Cecilia Furquim (São Paulo, 1967)

O que é poesia para você?

Definir poesia é uma tarefa gigante, impossível enfrentá-la sem ficar em dívida. Mas vamos lá! Poesia para mim é o encontro pleno entre forma e conteúdo. Algo que só sobrevive nesse encontro feliz, e que tem o poder de causar algo único e múltiplo, na medida em que sua expressão se potencializa em cada leitor/ouvinte, em cada momento de leitura/escuta. Sua fruição é viva, mutante. Embora esse poder seja de toda literatura, o pulso da poesia é intensificado por sua existência pouco explicativa, sugestiva, escorregadia, concentrada, cheia de silêncios, de quebras. Polissêmica, não necessariamente enigmática, musical, inesgotável. Amei uma definição de Anne Carson retrabalhada pela Ana Martins Marques no livro como se fosse a casa: “se a prosa é uma casa/ a poesia é um homem em chamas/ correndo rapidamente através dela”.

Por fim, compartilho, num poema autoral, um sopro a mais na tentativa insuficiente de definir essa arte:

poesia é nascer
respirar o ar doído, violento
invasivo
pela primeira vez
pela primeira vez
sair do útero escuro
do conforto
insustentável
é pressão
de duas feras
a de dentro
e a de fora

cecilia furquim (junho de 2019)

Quando escreve, pensa em interlocutores? Sua escrita lhe afeta?
□ □ □ □ □ □ □
_Tarefas propostas_
A – No trecho citado, de quem é a definição de poesia que Ana Martins Marques retrabalhou no livro como se fosse a casa?
B – Reproduza fielmente a parte do trecho citado que vai de “poesia é nascer” a “(junho de 2019)”.

_Dados fornecidos_
□ □ □ □ □ □ □
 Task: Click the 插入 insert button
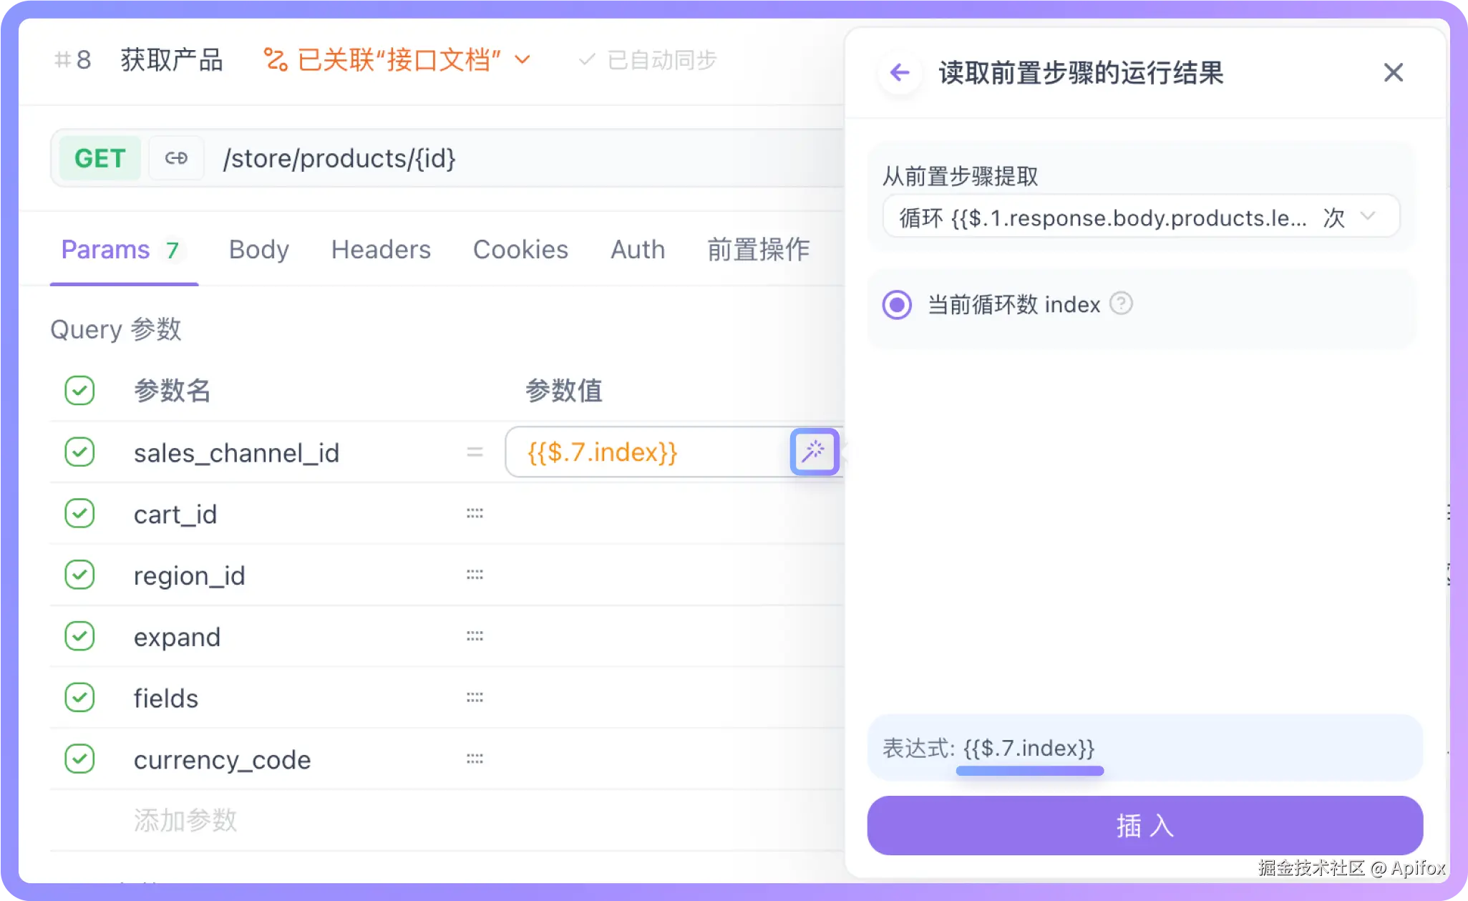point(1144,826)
□ □ □ □ □ □ □
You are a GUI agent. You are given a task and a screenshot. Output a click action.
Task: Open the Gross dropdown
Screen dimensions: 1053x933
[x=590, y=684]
□ □ □ □ □ □ □
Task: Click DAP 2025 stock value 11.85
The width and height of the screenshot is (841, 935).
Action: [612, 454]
□ □ □ □ □ □ □
_Resultados do exercício_
A – De Anne Carson.

B –
poesia é nascer
respirar o ar doído, violento
invasivo
pela primeira vez
pela primeira vez
sair do útero escuro
do conforto
insustentável
é pressão
de duas feras
a de dentro
e a de fora

cecilia furquim (junho de 2019)